[Stored data]
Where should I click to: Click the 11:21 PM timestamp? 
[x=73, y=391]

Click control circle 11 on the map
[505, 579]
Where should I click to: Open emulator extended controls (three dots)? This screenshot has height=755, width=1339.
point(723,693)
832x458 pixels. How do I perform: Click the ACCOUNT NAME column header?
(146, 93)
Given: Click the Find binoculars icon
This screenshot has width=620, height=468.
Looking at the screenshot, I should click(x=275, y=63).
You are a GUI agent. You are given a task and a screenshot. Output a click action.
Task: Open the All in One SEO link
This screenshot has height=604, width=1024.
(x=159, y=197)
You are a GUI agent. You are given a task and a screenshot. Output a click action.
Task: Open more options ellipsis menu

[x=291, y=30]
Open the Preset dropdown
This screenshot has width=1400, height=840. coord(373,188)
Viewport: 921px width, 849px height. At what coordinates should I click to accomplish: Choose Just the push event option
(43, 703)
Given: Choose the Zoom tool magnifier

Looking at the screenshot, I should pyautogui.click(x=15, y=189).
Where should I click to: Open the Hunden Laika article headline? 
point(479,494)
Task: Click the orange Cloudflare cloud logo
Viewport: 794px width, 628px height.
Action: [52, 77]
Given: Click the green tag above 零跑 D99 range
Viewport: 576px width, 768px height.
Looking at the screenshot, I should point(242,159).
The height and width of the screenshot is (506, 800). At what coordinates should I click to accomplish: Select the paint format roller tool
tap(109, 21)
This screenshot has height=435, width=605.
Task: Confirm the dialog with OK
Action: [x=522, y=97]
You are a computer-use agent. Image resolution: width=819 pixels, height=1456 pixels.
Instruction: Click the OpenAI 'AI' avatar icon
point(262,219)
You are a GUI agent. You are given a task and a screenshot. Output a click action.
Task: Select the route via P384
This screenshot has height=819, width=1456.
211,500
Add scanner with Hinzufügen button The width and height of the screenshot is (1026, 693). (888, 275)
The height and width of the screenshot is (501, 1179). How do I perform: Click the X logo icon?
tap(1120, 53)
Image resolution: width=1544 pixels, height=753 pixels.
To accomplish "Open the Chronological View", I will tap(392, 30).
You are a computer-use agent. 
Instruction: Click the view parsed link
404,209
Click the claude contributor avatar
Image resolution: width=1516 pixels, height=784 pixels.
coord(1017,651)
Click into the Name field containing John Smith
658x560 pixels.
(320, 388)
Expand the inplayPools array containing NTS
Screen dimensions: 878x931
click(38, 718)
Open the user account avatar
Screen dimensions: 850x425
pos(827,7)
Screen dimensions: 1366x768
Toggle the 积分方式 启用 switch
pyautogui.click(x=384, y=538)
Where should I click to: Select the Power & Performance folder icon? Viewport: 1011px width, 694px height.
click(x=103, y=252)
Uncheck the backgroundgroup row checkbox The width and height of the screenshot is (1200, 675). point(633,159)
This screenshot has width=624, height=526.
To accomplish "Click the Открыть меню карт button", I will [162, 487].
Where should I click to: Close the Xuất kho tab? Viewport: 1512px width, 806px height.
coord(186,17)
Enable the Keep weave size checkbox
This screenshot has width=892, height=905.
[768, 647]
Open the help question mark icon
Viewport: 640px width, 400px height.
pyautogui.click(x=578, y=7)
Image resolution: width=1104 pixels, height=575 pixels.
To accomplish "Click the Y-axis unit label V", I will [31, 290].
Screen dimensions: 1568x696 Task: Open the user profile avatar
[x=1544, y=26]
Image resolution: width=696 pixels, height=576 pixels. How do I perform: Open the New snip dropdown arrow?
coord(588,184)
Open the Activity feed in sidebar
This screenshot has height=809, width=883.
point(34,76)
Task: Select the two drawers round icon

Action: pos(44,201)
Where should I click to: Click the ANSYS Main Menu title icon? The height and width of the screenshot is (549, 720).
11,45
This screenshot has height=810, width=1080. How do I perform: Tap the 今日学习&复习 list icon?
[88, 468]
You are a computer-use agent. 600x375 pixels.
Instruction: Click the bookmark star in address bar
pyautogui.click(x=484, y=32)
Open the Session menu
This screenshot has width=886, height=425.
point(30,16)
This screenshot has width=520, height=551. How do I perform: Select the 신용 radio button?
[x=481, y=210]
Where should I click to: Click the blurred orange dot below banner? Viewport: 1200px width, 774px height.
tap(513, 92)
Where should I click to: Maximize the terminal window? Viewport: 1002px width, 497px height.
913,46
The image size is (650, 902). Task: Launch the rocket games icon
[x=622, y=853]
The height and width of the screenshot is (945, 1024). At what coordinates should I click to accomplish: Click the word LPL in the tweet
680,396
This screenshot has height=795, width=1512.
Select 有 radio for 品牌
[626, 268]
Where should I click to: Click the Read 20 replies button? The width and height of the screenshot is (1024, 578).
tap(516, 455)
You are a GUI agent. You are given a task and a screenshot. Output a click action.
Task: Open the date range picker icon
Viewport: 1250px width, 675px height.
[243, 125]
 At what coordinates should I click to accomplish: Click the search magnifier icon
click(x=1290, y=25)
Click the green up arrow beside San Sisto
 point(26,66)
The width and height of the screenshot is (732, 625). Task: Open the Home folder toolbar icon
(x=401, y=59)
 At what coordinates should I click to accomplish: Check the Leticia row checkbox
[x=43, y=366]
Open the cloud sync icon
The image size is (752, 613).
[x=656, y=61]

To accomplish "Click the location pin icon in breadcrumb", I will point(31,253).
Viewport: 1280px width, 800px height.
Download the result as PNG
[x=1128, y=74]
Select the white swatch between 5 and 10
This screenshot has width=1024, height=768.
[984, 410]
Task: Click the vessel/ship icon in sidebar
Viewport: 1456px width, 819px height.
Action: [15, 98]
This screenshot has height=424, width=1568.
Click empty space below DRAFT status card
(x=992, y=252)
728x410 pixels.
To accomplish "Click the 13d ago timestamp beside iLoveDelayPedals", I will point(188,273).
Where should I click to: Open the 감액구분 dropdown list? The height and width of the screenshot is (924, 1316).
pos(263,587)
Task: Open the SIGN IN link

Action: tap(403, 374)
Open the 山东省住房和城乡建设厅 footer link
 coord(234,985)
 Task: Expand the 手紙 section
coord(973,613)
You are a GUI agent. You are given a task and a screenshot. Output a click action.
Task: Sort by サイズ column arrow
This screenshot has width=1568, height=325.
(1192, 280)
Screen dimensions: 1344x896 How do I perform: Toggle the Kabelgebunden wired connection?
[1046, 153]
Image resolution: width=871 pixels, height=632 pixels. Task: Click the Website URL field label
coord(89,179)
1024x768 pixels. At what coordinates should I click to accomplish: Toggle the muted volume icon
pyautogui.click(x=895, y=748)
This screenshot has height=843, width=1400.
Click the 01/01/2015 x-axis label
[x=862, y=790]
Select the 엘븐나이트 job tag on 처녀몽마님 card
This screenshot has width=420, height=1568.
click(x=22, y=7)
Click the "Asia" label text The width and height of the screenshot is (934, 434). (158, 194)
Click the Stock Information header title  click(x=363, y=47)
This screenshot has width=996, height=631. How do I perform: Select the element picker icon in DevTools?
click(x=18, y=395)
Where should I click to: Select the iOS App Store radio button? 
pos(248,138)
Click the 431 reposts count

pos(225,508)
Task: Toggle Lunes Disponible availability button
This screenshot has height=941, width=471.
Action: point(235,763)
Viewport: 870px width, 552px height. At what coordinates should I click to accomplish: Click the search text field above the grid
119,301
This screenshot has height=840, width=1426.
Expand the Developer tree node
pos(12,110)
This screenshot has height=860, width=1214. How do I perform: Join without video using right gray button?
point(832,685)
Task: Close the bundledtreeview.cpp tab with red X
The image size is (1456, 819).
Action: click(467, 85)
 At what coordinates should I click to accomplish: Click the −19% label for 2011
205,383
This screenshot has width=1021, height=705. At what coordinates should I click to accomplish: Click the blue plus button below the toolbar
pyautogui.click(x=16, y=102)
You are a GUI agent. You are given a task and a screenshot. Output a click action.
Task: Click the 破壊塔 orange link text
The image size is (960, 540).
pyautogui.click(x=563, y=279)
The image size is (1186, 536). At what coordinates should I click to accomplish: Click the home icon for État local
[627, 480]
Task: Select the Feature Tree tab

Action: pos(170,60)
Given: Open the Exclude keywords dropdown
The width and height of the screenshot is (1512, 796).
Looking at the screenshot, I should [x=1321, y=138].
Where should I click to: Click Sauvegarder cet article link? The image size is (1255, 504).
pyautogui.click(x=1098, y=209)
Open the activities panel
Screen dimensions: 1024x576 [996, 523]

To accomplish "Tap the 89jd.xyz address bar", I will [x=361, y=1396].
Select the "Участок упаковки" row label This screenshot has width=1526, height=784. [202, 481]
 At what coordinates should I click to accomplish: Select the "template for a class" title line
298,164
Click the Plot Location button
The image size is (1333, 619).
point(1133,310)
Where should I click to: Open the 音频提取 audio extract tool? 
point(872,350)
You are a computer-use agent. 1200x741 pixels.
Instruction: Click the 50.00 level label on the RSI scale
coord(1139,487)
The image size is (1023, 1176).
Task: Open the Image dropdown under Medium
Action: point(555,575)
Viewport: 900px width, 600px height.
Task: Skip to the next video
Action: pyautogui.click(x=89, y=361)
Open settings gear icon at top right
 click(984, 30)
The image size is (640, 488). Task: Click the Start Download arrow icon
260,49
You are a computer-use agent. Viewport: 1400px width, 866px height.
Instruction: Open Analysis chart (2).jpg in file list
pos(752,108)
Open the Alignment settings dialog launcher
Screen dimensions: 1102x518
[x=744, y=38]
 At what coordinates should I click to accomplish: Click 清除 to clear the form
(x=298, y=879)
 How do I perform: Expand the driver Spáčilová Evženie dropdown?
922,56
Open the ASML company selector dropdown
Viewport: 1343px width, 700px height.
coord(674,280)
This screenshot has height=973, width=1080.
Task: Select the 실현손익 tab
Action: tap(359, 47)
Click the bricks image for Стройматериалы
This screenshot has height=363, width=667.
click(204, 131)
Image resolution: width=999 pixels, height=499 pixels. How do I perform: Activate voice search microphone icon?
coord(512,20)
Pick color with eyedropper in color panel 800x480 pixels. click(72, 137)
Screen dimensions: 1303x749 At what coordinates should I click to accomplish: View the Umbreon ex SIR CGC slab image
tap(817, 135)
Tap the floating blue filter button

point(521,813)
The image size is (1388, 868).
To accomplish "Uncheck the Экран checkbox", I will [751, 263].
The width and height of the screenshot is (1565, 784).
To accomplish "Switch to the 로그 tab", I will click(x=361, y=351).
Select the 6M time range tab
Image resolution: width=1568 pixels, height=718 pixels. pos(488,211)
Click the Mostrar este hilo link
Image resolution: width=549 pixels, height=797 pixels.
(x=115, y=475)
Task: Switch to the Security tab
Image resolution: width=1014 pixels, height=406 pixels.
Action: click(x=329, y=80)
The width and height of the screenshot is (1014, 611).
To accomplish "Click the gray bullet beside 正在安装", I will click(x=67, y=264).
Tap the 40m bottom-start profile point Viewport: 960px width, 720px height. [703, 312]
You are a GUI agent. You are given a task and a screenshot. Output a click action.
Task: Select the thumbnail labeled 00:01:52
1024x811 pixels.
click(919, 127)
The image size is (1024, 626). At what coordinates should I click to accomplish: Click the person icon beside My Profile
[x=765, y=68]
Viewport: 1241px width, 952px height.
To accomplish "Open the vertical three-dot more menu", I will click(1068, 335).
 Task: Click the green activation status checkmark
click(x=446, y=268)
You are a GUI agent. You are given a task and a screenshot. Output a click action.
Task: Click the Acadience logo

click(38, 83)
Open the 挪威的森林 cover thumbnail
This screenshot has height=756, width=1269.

■ Task to complete: Which lines of the entries above contain the word "thumbnail"? Copy each of them.

■ Written response:
Task: Select the thumbnail labeled 00:01:52
Open the 挪威的森林 cover thumbnail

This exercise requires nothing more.